The laboratory students can also use a scanning electron microscope (SEM) to create patterned films which are then examined with the AFM for quality. Using electron beam lithography, the SEM rasters a beam of electrons across the surface of the film, making features on the film. In this process, a thin film of poly methyl methacrylate (PMMA) is coated onto a surface, and an electron beam is guided over the sample to expose the PMMA in specific regions.
Developing the film afterward removes the exposed PMMA, leaving a pattern in the film. These patterns can have features as small as 100 nm in size. The SEM itself has a maximum photographic magnification of 300,000x, with an ability to see features as small as three nanometers in size.
Vibration Challenges
SEM and AFM systems are extremely susceptible to vibrations from the environment. The need for more precise vibration isolation with advanced microscopy tools, such as these, is becoming more critical as resolutions continue to bridge from micro to nano. When measuring a very few angstroms or nanometers of displacement, an absolutely stable surface must be established for the instrument.
Vibration can reach AFMs through the floor, not just from building pumps and motors, but also from elevators, HVAC systems, from the movement of outside vehicle traffic, and ancillary equipment providing support to the microscope. Both vertical and horizontal vibration will negatively influence the quality and resolution of the image being viewed. AFMs are most sensitive to low frequency vibration, in the range of a few Hertz. These vibrations are challenging to eliminate.
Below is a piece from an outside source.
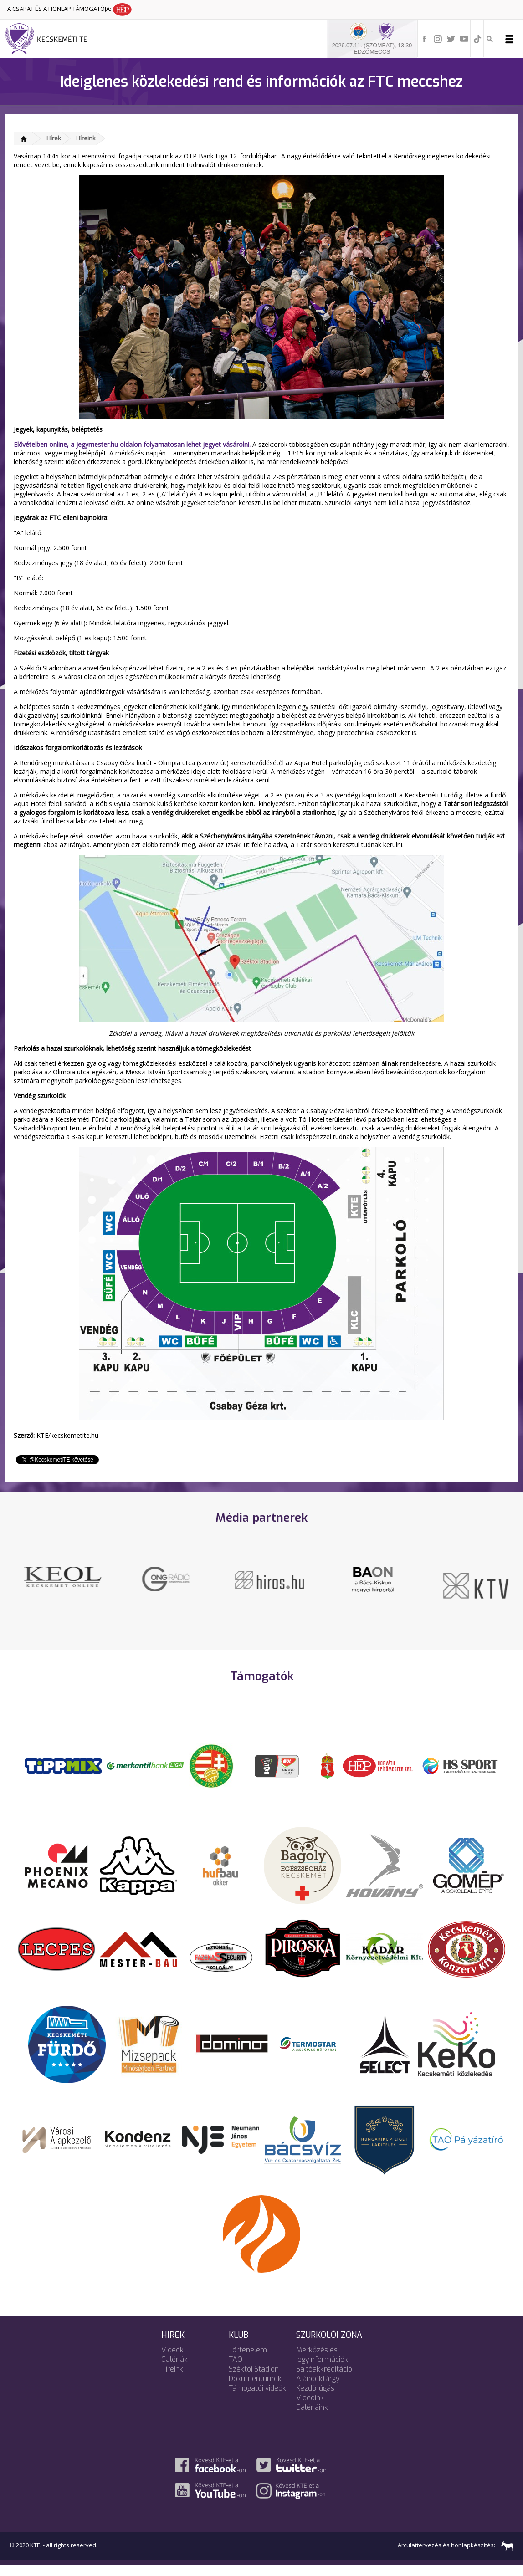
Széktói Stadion (254, 2380)
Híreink (86, 138)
“We tried a number of options to mitigate vibrations to the AFM, including a small air isolation table, but this did not solve the problem,” says McCann. “Just last year, our physics department was selected to receive a complimentary negative-stiffness vibration isolator from Minus K Technology. This has since resolved all of the vibration issues with our AFM.”
Vibration Isolation
Developed and patented by Minus K Technology, negative-stiffness isolators provide a unique capability to the field of AFM performance. They employ a completely passive, mechanical concept in vibration isolation, with no air or electricity required. There are no electronics, motors or pumps. They operate completely in a passive mechanical mode, while achieving a high level of isolation in multiple directions.
“Vertical-motion isolation is provided by a stiff
spring that supports a weight load, combined with a negative-stiffness mechanism,” says Erik Runge, vice president of engineering at Minus K. “The net vertical stiffness is made very low without affecting the static load- supporting capability of the spring. Beam-columns connected in series with the vertical-motion isolator provide horizontal-motion isolation. A beam-column behaves as a spring combined with a negative-stiffness mechanism. The result is a compact passive isolator capable of very low vertical and horizontal natural frequencies and high internal structural frequencies.”
Just as newer AFMs have been designed for adaptability, so have better vibration isolation solutions become available to support these AFMs. Negative-stiff- ness vibration isolation makes any laboratory environment suitable to achieve excellent AFM results.